● **EXCERPTED RECORDS**:
********
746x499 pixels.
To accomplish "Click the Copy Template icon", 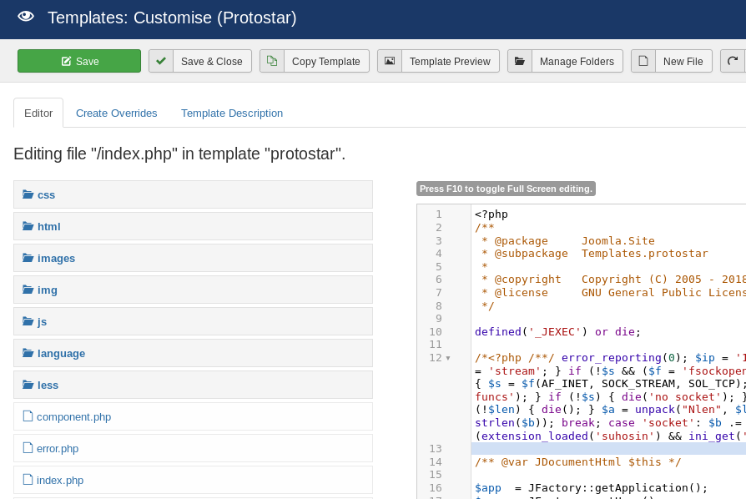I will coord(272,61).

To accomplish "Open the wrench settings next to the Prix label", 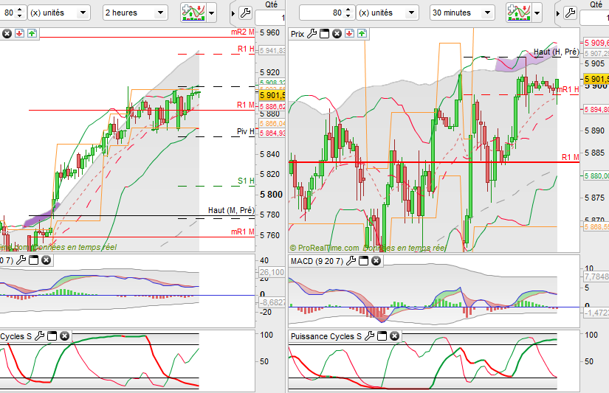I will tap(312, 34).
********
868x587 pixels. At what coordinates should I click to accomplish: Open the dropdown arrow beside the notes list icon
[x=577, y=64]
********
● **WRITTEN TASK**:
Repeat the records from the line containing "868x587 pixels. At" through the line containing "[x=577, y=64]", including both of those lines.

● **WRITTEN ANSWER**:
868x587 pixels. At what coordinates should I click to accomplish: Open the dropdown arrow beside the notes list icon
[x=577, y=64]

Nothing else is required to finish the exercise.